12 enero, 2015

Flores como piropos. Por Francisco Sosa Wagner



Una señora que acaba de tomar posesión de un cargo muy lustroso ha declarado la guerra al piropo anunciando que desaparecerá del lenguaje español en cuanto tome las medidas que ella trae en su morral de gobernante.

Respetuoso como debemos ser con las autoridades y más con esta señora que tan severa parece, no está de más recordarle que el piropo tiene una larga tradición cultural, sale mucho en nuestro teatro, en nuestra música (zarzuela, cuplés y demás) y en nuestra pintura. Zuloaga, que era muy aficionado a las escenas de costumbres, tiene un cuadro que se llama precisamente “el piropo” y en él se ve a una joven en el momento de ser requebrada, y también hay una obra de Jardiel donde el humorista se cachondea de la forma de piropear los madrileños que se tienen como maestros piropeadores y en la realidad resultan bastante soseras.

Añadiré que toda la poesía amorosa no es más que piropos y más piropos encadenados: los versos de Antonio Machado, de Juan Ramón, o antes de Lope y sus bellas descripciones del escorzo femenino, o en Alemania los de Heine, los de Goethe, tantos poemas de Hugo, de Baudelaire, de Verlaine ...

Pero es probable que este discurso mío impresione poco a nuestra nueva autoridad, ocupada como está en adecentar las costumbres procaces de los españoles. ¡Bastante tiene ella que hacer como para perder el tiempo en versos, zarzuelas y cuadros!
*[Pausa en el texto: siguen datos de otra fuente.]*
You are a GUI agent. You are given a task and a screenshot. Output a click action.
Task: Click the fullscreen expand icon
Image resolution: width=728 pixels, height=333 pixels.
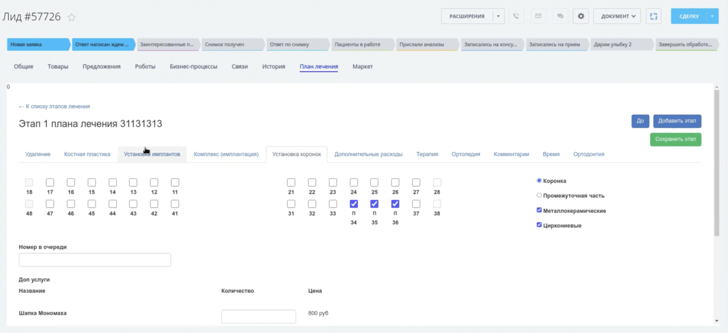click(x=654, y=16)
Creo que esta señora, en su atropello gubernamental y boletinesco, en su atracón de corrección política, ha confundido el piropo con la grosería. Si sus ocupaciones le permitieran pararse a pensar llegaría a la conclusión de que el piropo tiene algo de flecha, de saeta que se dispara con la punta reblandecida para no hacer daño sino cosquillas. Es también una flor, no una flor cabal pues no pasa del puro artificio, sino modesta flor de cantueso y por ello pueril, inocente, sin maldad, la flor que se pone a veces en el ojal el ser aquejado de las torturas del inconsciente. 

Lo de los piropos explícitos y callejeros ha sido siempre cosa de “voyeurs” pero “voyeurs” a la luz del día, sin complejos, por eso debe sostenerse que el piropeador es el “voyeur” que ha salido del armario. Frente al “voyeur” perverso que saca la minga a la pobre niña en el parque asustándola por lo imprevisto del trance, el piropeador es un ser simple, natural, inofensivo que saca la verdad de mentirijillas de su lujuria a pasear y le da una vuelta por los territorios de la galantería.

El piropo es también un resumen, una recapitulación de nuestros espejismos, de nuestros anhelos que se acurrucan al concentrarlos y comprimirlos, son un poco la fórmula homeopática para la curación del estupendo mal de amores.

Piense, señora gobernante, para relajarse un poco en el piropo como ocurrencia, como ofrenda, a veces como oración con la que rogamos una atención fugaz y quebradiza. Tuvo el piropo un tiempo colores de arco iris -eran los tiempos felices del piropo- cuando su destinataria era una chica del cabaré.  

Hoy, probablemente, el piropo salaz no es sino un fantasma del donaire cutre.

Por eso no se merece la persecución. Dedíquese en buena hora, señora gobernante, a afanes más enjundiosos y olvide esta bagatela que no es digna de sus muchos saberes. No me atrevo por temor a la fortaleza de sus convicciones pero ¡cómo me gustaría dirigirle un piropo!